The online foreclosure marketplace said the two phenomena are "monsters threatening the housing recovery."

Of the two, zombie homes are the more unsightly, RealtyTrac said. "Often these homes are more obviously distressed, falling into disrepair with no one to perform regular maintenance and upkeep. As such, they often represent a threat to the quality of the surrounding neighborhood, dragging down home values."

Editor’s Note:
Seniors Scoop Up Unclaimed $20,500 Checks? (See If You Qualify)

As for vampire homes, those properties often appear normal and well-kept, but they add to shadow inventory that banks must get off their books, and could be a drag on recovering prices.

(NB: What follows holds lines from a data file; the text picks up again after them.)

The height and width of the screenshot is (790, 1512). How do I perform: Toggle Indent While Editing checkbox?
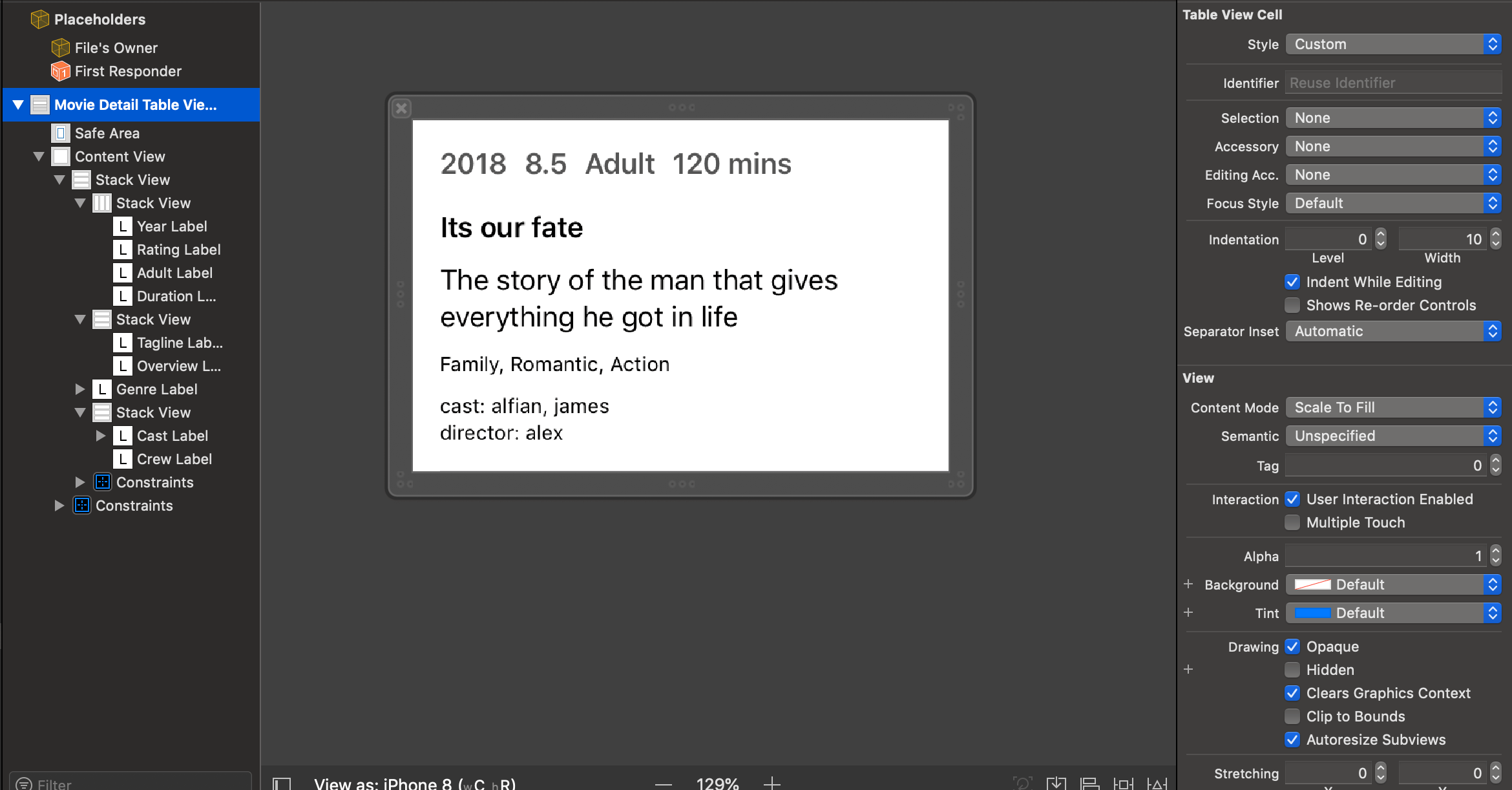[x=1292, y=282]
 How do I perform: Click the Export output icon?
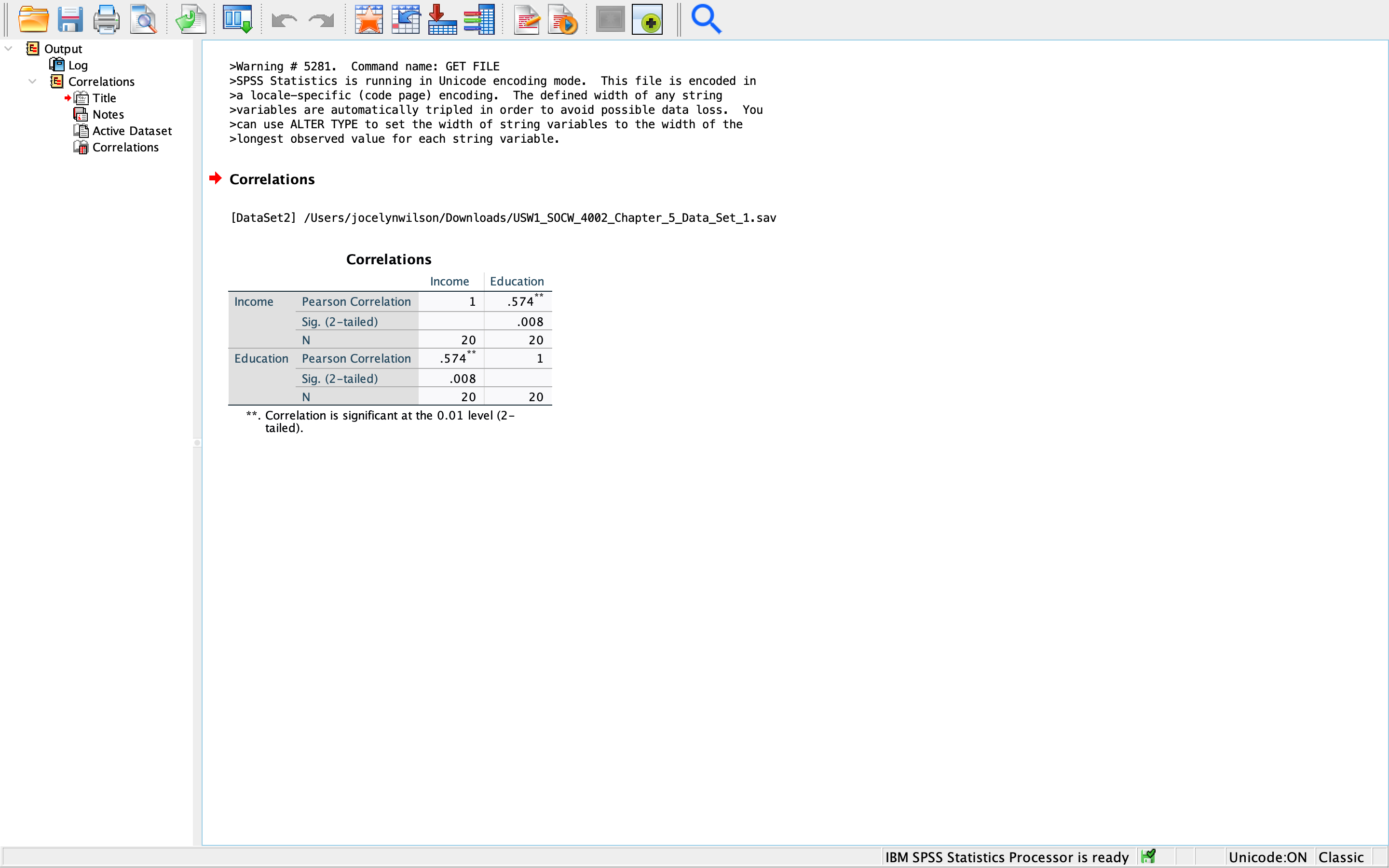click(191, 19)
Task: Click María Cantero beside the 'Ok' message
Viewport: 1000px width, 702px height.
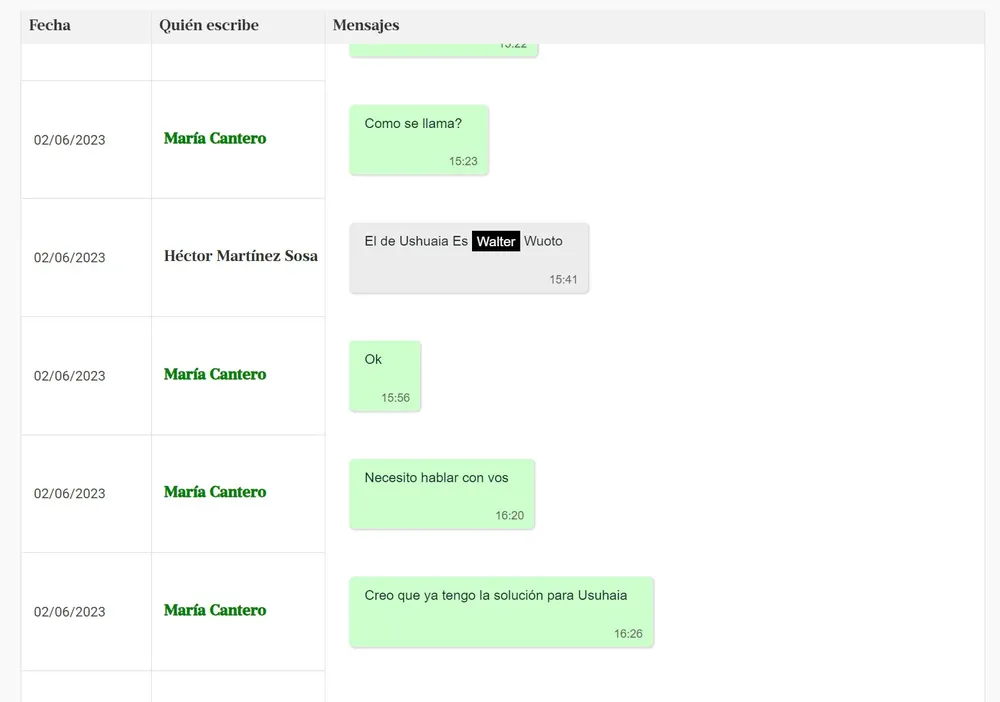Action: 215,375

Florida is the state that appears to have the most of both kinds of foreclosures.

RealtyTrac said the metro areas with the highest volume of zombie foreclosures are Tampa, Jacksonville, Fla., and Las Vegas. The areas with the most vampire foreclosures are Miami, Houston, Los Angeles and Cincinnati.

Daren Blomquist, vice president of RealtyTrac, told CBS MoneyWatch, "This distressed inventory is artificially being held back so that in the short term, it's helping boost the home prices and the housing recovery in general. But the red flag there is that eventually these homes are going to have to hit the market. They're not going to just disappear."

MoneyWatch said both kinds of foreclosures total about 400,000 homes in the United States — about 10 percent of the current volume of home sales.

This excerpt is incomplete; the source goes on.